(Pixel coordinate grounding data)

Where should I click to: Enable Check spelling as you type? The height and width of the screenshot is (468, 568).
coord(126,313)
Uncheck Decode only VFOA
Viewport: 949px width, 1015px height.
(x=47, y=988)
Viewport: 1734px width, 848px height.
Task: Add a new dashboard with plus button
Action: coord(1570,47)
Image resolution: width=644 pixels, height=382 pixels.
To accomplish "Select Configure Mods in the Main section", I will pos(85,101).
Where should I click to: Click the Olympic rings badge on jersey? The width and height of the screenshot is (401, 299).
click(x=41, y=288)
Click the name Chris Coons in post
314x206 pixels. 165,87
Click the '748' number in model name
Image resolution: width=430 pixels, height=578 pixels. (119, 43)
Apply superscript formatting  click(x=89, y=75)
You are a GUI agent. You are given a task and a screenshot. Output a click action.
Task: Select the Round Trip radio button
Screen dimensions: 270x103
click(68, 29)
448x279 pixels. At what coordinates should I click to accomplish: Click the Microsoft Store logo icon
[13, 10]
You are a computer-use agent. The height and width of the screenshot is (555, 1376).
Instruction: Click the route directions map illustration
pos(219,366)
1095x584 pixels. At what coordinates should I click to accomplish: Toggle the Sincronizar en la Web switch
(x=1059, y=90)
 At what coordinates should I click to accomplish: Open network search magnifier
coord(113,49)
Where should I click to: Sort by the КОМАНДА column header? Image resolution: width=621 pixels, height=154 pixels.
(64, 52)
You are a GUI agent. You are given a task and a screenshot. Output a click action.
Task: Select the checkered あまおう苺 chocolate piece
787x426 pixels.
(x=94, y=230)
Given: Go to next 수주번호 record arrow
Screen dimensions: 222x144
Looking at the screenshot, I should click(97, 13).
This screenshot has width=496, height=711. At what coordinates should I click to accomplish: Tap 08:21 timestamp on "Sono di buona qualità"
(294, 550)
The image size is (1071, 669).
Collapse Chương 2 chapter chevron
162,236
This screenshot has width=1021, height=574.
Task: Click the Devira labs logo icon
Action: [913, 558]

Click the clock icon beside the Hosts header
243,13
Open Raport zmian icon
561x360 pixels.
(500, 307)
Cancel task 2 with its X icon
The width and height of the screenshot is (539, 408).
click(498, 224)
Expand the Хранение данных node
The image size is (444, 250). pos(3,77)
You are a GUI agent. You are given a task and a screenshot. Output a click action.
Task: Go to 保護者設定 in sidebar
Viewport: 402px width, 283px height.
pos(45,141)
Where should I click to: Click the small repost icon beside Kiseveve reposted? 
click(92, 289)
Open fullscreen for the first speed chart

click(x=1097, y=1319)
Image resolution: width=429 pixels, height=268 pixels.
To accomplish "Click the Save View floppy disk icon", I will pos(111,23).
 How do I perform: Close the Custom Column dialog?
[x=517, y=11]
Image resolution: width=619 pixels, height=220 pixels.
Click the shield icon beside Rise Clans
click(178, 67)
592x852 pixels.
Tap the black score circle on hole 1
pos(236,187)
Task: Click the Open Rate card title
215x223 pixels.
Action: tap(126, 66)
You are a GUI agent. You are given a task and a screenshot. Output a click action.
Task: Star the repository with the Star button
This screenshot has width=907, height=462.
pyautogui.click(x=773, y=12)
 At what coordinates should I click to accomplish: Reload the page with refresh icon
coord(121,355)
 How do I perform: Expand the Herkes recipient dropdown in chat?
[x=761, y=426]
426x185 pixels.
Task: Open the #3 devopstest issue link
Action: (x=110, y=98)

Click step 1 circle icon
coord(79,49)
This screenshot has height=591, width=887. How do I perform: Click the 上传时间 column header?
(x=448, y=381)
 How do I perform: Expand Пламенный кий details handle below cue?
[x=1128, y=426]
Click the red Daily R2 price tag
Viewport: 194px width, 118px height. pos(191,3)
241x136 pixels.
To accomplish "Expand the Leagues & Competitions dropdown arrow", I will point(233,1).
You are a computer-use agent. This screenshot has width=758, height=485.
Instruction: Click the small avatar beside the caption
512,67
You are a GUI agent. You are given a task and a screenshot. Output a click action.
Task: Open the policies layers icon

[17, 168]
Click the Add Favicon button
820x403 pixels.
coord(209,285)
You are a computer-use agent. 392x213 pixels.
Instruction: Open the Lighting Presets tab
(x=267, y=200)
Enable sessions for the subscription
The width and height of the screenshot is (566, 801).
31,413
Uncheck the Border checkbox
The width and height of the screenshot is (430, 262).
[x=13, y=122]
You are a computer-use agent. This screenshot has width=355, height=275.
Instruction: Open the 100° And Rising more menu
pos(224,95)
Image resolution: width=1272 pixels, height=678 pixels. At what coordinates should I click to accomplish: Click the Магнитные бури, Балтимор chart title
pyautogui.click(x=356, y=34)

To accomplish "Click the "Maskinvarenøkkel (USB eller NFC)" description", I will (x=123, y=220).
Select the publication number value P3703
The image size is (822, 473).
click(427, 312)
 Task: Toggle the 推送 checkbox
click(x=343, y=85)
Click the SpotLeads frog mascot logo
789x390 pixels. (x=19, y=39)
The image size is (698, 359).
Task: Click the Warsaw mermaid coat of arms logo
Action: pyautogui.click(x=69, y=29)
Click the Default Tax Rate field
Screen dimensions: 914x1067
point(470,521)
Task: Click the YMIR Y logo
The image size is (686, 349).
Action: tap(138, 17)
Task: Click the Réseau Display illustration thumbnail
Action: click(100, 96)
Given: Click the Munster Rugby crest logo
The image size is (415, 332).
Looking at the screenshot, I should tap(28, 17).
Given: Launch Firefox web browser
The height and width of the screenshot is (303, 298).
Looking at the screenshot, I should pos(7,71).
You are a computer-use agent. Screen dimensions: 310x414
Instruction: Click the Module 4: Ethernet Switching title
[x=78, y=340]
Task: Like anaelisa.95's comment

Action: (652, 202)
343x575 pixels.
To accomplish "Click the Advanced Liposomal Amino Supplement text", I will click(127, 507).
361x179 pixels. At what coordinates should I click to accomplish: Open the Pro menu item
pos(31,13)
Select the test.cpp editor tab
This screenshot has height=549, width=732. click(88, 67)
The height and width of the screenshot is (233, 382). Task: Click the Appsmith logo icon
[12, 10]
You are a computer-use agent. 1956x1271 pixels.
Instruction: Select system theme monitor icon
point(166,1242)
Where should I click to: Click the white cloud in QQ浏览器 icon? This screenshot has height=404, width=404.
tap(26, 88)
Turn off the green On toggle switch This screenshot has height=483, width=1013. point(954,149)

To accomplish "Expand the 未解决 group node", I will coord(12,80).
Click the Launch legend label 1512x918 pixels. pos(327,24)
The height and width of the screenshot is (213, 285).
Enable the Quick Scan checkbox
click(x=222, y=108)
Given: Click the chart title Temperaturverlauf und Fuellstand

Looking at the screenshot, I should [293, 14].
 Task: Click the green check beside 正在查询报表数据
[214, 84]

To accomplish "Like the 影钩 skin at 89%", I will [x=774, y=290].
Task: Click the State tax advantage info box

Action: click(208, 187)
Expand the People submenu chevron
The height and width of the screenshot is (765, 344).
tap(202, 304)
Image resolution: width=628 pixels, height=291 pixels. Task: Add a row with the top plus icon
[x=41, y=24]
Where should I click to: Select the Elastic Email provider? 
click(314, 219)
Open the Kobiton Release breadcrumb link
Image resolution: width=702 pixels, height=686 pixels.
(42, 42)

> Required work
The data given before this task must be transcribed exactly and in full.

> Exercise solution
Where should I click to: Enable Check spelling as you type? The height and width of the screenshot is (468, 568).
coord(126,313)
Uncheck Decode only VFOA
Viewport: 949px width, 1015px height.
(x=47, y=988)
Viewport: 1734px width, 848px height.
Task: Add a new dashboard with plus button
Action: coord(1570,47)
Image resolution: width=644 pixels, height=382 pixels.
To accomplish "Select Configure Mods in the Main section", I will pos(85,101).
Where should I click to: Click the Olympic rings badge on jersey? The width and height of the screenshot is (401, 299).
click(x=41, y=288)
Click the name Chris Coons in post
314x206 pixels. 165,87
Click the '748' number in model name
Image resolution: width=430 pixels, height=578 pixels. (119, 43)
Apply superscript formatting  click(x=89, y=75)
You are a GUI agent. You are given a task and a screenshot. Output a click action.
Task: Select the Round Trip radio button
Screen dimensions: 270x103
click(68, 29)
448x279 pixels. At what coordinates should I click to accomplish: Click the Microsoft Store logo icon
[13, 10]
You are a computer-use agent. The height and width of the screenshot is (555, 1376).
Instruction: Click the route directions map illustration
pos(219,366)
1095x584 pixels. At what coordinates should I click to accomplish: Toggle the Sincronizar en la Web switch
(x=1059, y=90)
 At what coordinates should I click to accomplish: Open network search magnifier
coord(113,49)
Where should I click to: Sort by the КОМАНДА column header? Image resolution: width=621 pixels, height=154 pixels.
(64, 52)
You are a GUI agent. You are given a task and a screenshot. Output a click action.
Task: Select the checkered あまおう苺 chocolate piece
787x426 pixels.
(x=94, y=230)
Given: Go to next 수주번호 record arrow
Screen dimensions: 222x144
Looking at the screenshot, I should click(97, 13).
This screenshot has width=496, height=711. At what coordinates should I click to accomplish: Tap 08:21 timestamp on "Sono di buona qualità"
(294, 550)
The image size is (1071, 669).
Collapse Chương 2 chapter chevron
162,236
This screenshot has width=1021, height=574.
Task: Click the Devira labs logo icon
Action: [913, 558]

Click the clock icon beside the Hosts header
243,13
Open Raport zmian icon
561x360 pixels.
(500, 307)
Cancel task 2 with its X icon
The width and height of the screenshot is (539, 408).
click(498, 224)
Expand the Хранение данных node
The image size is (444, 250). pos(3,77)
You are a GUI agent. You are given a task and a screenshot. Output a click action.
Task: Go to 保護者設定 in sidebar
Viewport: 402px width, 283px height.
pos(45,141)
Where should I click to: Click the small repost icon beside Kiseveve reposted? 
click(92, 289)
Open fullscreen for the first speed chart

click(x=1097, y=1319)
Image resolution: width=429 pixels, height=268 pixels.
To accomplish "Click the Save View floppy disk icon", I will pos(111,23).
 How do I perform: Close the Custom Column dialog?
[x=517, y=11]
Image resolution: width=619 pixels, height=220 pixels.
Click the shield icon beside Rise Clans
click(178, 67)
592x852 pixels.
Tap the black score circle on hole 1
pos(236,187)
Task: Click the Open Rate card title
215x223 pixels.
Action: tap(126, 66)
You are a GUI agent. You are given a task and a screenshot. Output a click action.
Task: Star the repository with the Star button
This screenshot has width=907, height=462.
pyautogui.click(x=773, y=12)
 At what coordinates should I click to accomplish: Reload the page with refresh icon
coord(121,355)
 How do I perform: Expand the Herkes recipient dropdown in chat?
[x=761, y=426]
426x185 pixels.
Task: Open the #3 devopstest issue link
Action: (x=110, y=98)

Click step 1 circle icon
coord(79,49)
This screenshot has height=591, width=887. How do I perform: Click the 上传时间 column header?
(x=448, y=381)
 How do I perform: Expand Пламенный кий details handle below cue?
[x=1128, y=426]
Click the red Daily R2 price tag
Viewport: 194px width, 118px height. pos(191,3)
241x136 pixels.
To accomplish "Expand the Leagues & Competitions dropdown arrow", I will point(233,1).
You are a computer-use agent. This screenshot has width=758, height=485.
Instruction: Click the small avatar beside the caption
512,67
You are a GUI agent. You are given a task and a screenshot. Output a click action.
Task: Open the policies layers icon

[17, 168]
Click the Add Favicon button
820x403 pixels.
coord(209,285)
You are a computer-use agent. 392x213 pixels.
Instruction: Open the Lighting Presets tab
(x=267, y=200)
Enable sessions for the subscription
The width and height of the screenshot is (566, 801).
31,413
Uncheck the Border checkbox
The width and height of the screenshot is (430, 262).
[x=13, y=122]
You are a computer-use agent. This screenshot has width=355, height=275.
Instruction: Open the 100° And Rising more menu
pos(224,95)
Image resolution: width=1272 pixels, height=678 pixels. At what coordinates should I click to accomplish: Click the Магнитные бури, Балтимор chart title
pyautogui.click(x=356, y=34)

To accomplish "Click the "Maskinvarenøkkel (USB eller NFC)" description", I will (x=123, y=220).
Select the publication number value P3703
The image size is (822, 473).
click(427, 312)
 Task: Toggle the 推送 checkbox
click(x=343, y=85)
Click the SpotLeads frog mascot logo
789x390 pixels. (x=19, y=39)
The image size is (698, 359).
Task: Click the Warsaw mermaid coat of arms logo
Action: pyautogui.click(x=69, y=29)
Click the Default Tax Rate field
Screen dimensions: 914x1067
point(470,521)
Task: Click the YMIR Y logo
The image size is (686, 349).
Action: tap(138, 17)
Task: Click the Réseau Display illustration thumbnail
Action: click(100, 96)
Given: Click the Munster Rugby crest logo
The image size is (415, 332).
Looking at the screenshot, I should tap(28, 17).
Given: Launch Firefox web browser
The height and width of the screenshot is (303, 298).
Looking at the screenshot, I should pos(7,71).
You are a computer-use agent. Screen dimensions: 310x414
Instruction: Click the Module 4: Ethernet Switching title
[x=78, y=340]
Task: Like anaelisa.95's comment

Action: (652, 202)
343x575 pixels.
To accomplish "Click the Advanced Liposomal Amino Supplement text", I will click(127, 507).
361x179 pixels. At what coordinates should I click to accomplish: Open the Pro menu item
pos(31,13)
Select the test.cpp editor tab
This screenshot has height=549, width=732. click(88, 67)
The height and width of the screenshot is (233, 382). Task: Click the Appsmith logo icon
[12, 10]
You are a computer-use agent. 1956x1271 pixels.
Instruction: Select system theme monitor icon
point(166,1242)
Where should I click to: Click the white cloud in QQ浏览器 icon? This screenshot has height=404, width=404.
tap(26, 88)
Turn off the green On toggle switch This screenshot has height=483, width=1013. point(954,149)

To accomplish "Expand the 未解决 group node", I will coord(12,80).
Click the Launch legend label 1512x918 pixels. pos(327,24)
The height and width of the screenshot is (213, 285).
Enable the Quick Scan checkbox
click(x=222, y=108)
Given: Click the chart title Temperaturverlauf und Fuellstand

Looking at the screenshot, I should [293, 14].
 Task: Click the green check beside 正在查询报表数据
[214, 84]

To accomplish "Like the 影钩 skin at 89%", I will [x=774, y=290].
Task: Click the State tax advantage info box

Action: click(208, 187)
Expand the People submenu chevron
The height and width of the screenshot is (765, 344).
tap(202, 304)
Image resolution: width=628 pixels, height=291 pixels. Task: Add a row with the top plus icon
[x=41, y=24]
Where should I click to: Select the Elastic Email provider? 
click(314, 219)
Open the Kobiton Release breadcrumb link
Image resolution: width=702 pixels, height=686 pixels.
(42, 42)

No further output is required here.